■ Goal of the exercise:
Please set down, word for word, each line from the one containing "The image size is (706, 853)." through the final line of the records below, both included, and nothing else.

Items from a data source
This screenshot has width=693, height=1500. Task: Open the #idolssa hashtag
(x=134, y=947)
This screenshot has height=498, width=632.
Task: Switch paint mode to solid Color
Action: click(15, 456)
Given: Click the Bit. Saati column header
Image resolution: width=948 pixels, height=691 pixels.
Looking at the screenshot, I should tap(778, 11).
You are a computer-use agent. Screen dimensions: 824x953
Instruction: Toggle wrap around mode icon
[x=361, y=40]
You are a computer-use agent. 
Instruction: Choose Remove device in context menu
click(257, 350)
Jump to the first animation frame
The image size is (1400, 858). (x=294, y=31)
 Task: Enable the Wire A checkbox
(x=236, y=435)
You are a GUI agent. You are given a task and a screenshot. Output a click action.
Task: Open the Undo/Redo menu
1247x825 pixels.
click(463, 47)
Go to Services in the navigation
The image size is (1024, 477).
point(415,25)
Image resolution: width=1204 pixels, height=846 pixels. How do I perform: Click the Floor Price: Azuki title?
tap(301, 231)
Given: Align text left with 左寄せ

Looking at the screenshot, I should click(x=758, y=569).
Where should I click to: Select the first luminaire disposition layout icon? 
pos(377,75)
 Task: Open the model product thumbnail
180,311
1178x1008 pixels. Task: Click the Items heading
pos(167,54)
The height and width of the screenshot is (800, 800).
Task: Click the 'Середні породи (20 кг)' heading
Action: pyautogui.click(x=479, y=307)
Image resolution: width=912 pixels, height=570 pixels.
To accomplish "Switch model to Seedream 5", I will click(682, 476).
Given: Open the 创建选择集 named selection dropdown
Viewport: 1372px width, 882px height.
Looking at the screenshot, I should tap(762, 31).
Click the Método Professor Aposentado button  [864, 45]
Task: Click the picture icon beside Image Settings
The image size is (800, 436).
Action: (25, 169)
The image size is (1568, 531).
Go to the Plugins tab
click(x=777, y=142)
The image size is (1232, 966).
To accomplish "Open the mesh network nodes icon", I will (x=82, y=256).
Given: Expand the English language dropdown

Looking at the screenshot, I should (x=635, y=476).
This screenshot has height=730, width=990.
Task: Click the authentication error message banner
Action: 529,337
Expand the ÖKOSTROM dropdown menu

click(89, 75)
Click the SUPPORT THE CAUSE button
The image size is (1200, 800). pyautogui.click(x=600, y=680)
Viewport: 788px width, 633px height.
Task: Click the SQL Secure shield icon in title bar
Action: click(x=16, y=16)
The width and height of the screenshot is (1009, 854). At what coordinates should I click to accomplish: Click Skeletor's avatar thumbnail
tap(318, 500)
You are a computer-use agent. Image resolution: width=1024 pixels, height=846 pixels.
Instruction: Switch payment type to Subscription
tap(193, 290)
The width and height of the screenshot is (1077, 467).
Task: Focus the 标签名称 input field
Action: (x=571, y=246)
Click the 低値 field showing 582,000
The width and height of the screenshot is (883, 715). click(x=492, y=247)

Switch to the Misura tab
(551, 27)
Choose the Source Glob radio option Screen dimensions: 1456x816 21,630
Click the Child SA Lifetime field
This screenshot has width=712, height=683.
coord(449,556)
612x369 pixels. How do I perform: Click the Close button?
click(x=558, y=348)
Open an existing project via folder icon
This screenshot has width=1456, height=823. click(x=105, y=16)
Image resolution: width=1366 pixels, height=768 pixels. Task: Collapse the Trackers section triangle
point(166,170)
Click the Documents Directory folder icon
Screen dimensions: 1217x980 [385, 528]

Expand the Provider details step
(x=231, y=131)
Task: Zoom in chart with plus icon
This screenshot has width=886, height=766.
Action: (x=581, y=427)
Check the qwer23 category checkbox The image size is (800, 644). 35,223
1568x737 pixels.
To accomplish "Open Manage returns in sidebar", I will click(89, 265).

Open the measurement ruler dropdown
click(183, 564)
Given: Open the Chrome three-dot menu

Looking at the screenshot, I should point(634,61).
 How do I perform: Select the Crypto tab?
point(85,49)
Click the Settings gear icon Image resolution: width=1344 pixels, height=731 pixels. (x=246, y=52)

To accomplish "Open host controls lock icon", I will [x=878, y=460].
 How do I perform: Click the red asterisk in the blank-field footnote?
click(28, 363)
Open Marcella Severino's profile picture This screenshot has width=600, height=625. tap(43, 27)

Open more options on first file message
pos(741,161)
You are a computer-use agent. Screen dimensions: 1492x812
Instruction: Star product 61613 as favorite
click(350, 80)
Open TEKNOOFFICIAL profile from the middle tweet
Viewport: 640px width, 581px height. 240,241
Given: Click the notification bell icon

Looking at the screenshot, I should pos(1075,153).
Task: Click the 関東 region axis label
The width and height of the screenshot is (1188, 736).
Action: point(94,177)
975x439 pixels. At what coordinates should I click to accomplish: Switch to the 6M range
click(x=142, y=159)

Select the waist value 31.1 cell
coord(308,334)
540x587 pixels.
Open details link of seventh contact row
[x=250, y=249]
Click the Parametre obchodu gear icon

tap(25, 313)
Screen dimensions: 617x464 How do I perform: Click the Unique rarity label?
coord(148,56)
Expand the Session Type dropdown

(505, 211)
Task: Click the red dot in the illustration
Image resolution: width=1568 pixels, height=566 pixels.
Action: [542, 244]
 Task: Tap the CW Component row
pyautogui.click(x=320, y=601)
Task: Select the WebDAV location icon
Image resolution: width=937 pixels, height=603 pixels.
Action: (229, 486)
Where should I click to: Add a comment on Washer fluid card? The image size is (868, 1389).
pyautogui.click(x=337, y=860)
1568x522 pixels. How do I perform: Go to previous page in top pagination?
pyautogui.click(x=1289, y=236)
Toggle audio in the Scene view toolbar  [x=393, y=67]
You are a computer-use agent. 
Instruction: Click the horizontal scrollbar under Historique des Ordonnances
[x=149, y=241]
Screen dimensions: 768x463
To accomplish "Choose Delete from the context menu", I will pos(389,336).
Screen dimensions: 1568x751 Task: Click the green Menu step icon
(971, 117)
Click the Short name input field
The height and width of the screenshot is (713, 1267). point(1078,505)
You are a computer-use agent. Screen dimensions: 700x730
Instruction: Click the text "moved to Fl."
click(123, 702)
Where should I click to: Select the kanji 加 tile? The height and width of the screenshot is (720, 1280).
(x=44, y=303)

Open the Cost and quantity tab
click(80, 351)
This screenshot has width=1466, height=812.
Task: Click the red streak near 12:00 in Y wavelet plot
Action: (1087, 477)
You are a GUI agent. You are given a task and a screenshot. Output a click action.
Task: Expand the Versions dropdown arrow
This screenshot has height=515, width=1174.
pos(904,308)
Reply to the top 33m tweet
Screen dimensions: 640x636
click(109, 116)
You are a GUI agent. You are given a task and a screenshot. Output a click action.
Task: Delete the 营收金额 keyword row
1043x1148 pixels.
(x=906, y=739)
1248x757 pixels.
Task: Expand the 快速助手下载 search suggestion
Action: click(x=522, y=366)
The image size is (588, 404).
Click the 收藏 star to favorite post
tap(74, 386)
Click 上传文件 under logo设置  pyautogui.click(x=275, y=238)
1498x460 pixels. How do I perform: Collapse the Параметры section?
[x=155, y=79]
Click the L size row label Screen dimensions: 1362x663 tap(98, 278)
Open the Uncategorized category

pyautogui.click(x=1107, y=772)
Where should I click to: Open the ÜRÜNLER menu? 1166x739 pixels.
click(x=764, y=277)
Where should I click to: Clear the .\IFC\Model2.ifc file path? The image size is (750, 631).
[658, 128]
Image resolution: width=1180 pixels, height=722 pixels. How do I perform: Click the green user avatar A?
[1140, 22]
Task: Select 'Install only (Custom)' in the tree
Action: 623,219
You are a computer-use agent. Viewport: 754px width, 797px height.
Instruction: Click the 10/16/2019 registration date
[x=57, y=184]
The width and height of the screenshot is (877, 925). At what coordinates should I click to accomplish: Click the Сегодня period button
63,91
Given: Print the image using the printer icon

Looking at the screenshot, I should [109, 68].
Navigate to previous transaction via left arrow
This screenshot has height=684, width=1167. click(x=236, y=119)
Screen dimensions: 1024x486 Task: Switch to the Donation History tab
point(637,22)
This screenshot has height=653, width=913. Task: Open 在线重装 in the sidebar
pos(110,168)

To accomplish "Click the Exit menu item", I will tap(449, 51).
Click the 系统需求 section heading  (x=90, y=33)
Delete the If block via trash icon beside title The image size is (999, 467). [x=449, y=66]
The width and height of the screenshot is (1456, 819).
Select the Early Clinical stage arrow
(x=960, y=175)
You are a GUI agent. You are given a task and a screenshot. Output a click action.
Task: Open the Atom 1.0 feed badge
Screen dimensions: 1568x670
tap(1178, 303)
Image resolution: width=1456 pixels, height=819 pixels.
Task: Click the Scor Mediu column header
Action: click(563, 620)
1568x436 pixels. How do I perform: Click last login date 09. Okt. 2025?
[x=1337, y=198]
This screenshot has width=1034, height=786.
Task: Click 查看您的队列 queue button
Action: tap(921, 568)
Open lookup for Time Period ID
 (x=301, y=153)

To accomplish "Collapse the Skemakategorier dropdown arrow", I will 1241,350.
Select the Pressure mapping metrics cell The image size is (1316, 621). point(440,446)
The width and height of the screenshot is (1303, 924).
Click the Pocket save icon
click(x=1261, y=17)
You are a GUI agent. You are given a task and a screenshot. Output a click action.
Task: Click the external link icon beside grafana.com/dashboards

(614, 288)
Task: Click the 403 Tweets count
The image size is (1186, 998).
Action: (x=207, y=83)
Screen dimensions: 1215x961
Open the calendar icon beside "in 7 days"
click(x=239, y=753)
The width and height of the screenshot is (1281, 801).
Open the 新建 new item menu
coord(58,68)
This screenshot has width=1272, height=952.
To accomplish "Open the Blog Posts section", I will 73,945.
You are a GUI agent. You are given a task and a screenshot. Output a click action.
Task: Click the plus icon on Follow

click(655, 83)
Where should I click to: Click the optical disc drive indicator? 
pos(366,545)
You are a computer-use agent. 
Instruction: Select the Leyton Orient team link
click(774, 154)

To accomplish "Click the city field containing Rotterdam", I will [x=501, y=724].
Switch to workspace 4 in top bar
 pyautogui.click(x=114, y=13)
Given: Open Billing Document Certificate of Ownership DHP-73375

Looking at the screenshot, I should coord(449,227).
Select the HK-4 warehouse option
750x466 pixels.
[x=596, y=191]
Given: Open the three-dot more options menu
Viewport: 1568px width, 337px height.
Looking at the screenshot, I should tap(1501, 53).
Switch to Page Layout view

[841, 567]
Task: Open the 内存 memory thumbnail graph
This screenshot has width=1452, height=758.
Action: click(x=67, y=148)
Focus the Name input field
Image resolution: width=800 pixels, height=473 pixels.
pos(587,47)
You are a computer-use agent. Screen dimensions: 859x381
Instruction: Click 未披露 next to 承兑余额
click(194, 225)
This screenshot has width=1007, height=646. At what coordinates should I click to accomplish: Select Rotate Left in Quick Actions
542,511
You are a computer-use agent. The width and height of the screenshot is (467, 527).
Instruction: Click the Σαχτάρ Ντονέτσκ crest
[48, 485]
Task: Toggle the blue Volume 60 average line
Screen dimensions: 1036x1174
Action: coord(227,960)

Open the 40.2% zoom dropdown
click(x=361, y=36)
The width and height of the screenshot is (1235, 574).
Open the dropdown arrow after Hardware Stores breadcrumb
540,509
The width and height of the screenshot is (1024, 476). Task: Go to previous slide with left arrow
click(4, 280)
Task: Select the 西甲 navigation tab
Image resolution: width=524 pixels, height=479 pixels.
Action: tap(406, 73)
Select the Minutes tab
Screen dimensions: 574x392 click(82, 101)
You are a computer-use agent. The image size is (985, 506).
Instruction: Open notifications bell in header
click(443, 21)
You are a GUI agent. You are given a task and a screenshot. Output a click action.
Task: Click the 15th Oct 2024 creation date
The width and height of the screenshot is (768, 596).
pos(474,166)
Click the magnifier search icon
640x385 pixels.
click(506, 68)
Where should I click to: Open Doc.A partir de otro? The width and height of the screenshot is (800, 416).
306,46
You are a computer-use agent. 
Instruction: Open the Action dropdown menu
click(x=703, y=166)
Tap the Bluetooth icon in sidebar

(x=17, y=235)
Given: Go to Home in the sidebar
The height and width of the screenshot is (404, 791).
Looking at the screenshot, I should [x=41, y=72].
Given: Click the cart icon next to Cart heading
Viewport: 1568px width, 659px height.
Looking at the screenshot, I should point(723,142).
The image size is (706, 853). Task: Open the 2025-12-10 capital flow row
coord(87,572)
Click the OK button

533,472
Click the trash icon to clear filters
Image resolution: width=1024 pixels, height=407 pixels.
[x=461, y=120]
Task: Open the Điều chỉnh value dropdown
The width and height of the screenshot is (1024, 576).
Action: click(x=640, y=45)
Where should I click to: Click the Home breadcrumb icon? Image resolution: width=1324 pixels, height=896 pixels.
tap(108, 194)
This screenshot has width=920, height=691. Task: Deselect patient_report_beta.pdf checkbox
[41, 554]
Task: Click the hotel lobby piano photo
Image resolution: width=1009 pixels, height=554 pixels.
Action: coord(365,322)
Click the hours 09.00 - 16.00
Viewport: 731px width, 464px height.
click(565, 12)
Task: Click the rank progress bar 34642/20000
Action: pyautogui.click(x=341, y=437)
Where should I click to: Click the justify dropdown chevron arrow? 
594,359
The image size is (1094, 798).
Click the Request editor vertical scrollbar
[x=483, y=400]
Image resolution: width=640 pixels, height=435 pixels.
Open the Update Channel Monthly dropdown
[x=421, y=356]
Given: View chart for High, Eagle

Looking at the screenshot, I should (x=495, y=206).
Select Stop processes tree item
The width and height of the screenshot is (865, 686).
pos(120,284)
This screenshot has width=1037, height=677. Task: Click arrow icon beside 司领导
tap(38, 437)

■ Result for this exercise:
The image size is (706, 853). Task: Open the 2025-12-10 capital flow row
coord(87,572)
Click the OK button

533,472
Click the trash icon to clear filters
Image resolution: width=1024 pixels, height=407 pixels.
[x=461, y=120]
Task: Open the Điều chỉnh value dropdown
The width and height of the screenshot is (1024, 576).
Action: click(x=640, y=45)
Where should I click to: Click the Home breadcrumb icon? Image resolution: width=1324 pixels, height=896 pixels.
tap(108, 194)
This screenshot has width=920, height=691. Task: Deselect patient_report_beta.pdf checkbox
[41, 554]
Task: Click the hotel lobby piano photo
Image resolution: width=1009 pixels, height=554 pixels.
Action: coord(365,322)
Click the hours 09.00 - 16.00
Viewport: 731px width, 464px height.
click(565, 12)
Task: Click the rank progress bar 34642/20000
Action: pyautogui.click(x=341, y=437)
Where should I click to: Click the justify dropdown chevron arrow? 
594,359
The image size is (1094, 798).
Click the Request editor vertical scrollbar
[x=483, y=400]
Image resolution: width=640 pixels, height=435 pixels.
Open the Update Channel Monthly dropdown
[x=421, y=356]
Given: View chart for High, Eagle

Looking at the screenshot, I should (x=495, y=206).
Select Stop processes tree item
The width and height of the screenshot is (865, 686).
pos(120,284)
This screenshot has width=1037, height=677. Task: Click arrow icon beside 司领导
tap(38, 437)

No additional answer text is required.